- Interactive map of Macdona, Texas
- Coordinates: 29°19′14″N 98°41′50″W﻿ / ﻿29.3204655°N 98.6972714°W
- Country: United States
- State: Texas
- County: Bexar
- Elevation: 630 ft (190 m)
- GNIS feature ID: 2586958

= Macdona, Texas =

Macdona is an unincorporated community and census-designated place in Bexar County, Texas, United States. As of the 2020 census, Macdona had a population of 464. Macdona lies along the Union Pacific rail line near Loop 1604 in southwest Bexar County. It is part of the San Antonio Metropolitan Statistical Area.
==History==
Macdona was named for George Macdona, an Englishman, who owned the townsite. The first recorded sale of town lots was dated July 7, 1886. The Macdona post office (78054) opened in 1886. On September 1, 1909, the Artesian Belt opened a 42 mi line between Macdona and Christine. In 2000, Macdona was reported to have 297 persons. The town is part of the 210 and 726 area code districts.

==Demographics==

Macdona first appeared as a census designated place in the 2010 U.S. census.

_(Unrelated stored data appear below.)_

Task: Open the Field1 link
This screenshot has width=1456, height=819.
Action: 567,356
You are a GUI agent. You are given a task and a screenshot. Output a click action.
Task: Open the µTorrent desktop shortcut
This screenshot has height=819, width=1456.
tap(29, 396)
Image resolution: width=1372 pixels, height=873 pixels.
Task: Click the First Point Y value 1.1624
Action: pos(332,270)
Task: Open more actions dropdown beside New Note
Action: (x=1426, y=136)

Macdona CDP, Texas – Racial and ethnic composition Note: the US Census treats Hispanic/Latino as an ethnic category. This table excludes Latinos from the racial categories and assigns them to a separate category. Hispanics/Latinos may be of any race.
| Race / Ethnicity (NH = Non-Hispanic) | Pop 2010 | Pop 2020 | % 2010 | % 2020 |
|---|---|---|---|---|
| White alone (NH) | 106 | 68 | 18.96% | 14.66% |
| Black or African American alone (NH) | 5 | 7 | 0.89% | 1.51% |
| Native American or Alaska Native alone (NH) | 0 | 1 | 0.00% | 0.22% |
| Asian alone (NH) | 3 | 5 | 0.54% | 1.08% |
| Native Hawaiian or Pacific Islander alone (NH) | 0 | 0 | 0.00% | 0.00% |
| Other race alone (NH) | 0 | 6 | 0.00% | 1.29% |
| Mixed race or Multiracial (NH) | 1 | 8 | 0.18% | 1.72% |
| Hispanic or Latino (any race) | 444 | 369 | 79.43% | 79.53% |
| Total | 559 | 464 | 100.00% | 100.00% |

Historical population
| Census | Pop. | Note | %± |
| 2010 | 559 |  | — |
| 2020 | 464 |  | −17.0% |
U.S. Decennial Census 1850–1900 1910 1920 1930 1940 1950 1960 1970 1980 1990 2000 2010 2020

==Climate==
The climate in this area is characterized by hot, humid summers and generally mild to cool winters. According to the Köppen Climate Classification system, Macdona has a humid subtropical climate, abbreviated "Cfa" on climate maps.

==2004 train derailment and chlorine gas poisoning==
On June 28, 2004, a crash between BNSF and Union Pacific Railroad trains in Macdona resulted in the release of 9400 gal of liquid chlorine, which immediately vaporized into a cloud of chlorine gas that spread over a radius of at least 700 ft. Three people, the UP train conductor and two residents, died, and at least 40 others were injured.